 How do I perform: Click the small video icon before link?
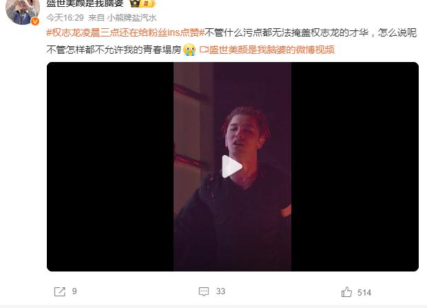[x=204, y=50]
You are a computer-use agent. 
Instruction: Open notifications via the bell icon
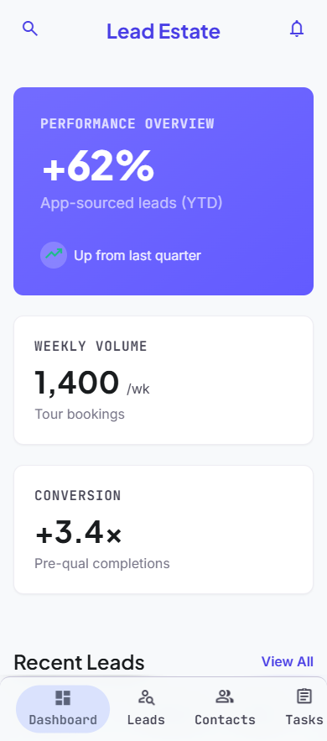[296, 29]
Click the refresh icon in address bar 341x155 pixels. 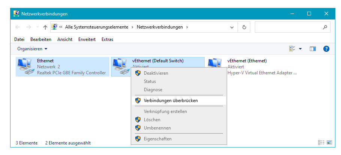coord(244,27)
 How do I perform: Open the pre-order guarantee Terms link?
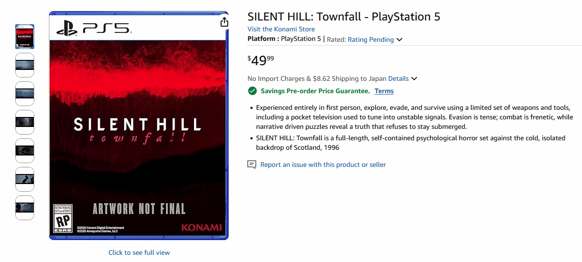coord(384,91)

..............................

Repeat the lines of the records verbatim, starting at the line containing "How do I perform: Open" and stopping after the final line. Images stay out.

 How do I perform: Open the pre-order guarantee Terms link?
coord(384,91)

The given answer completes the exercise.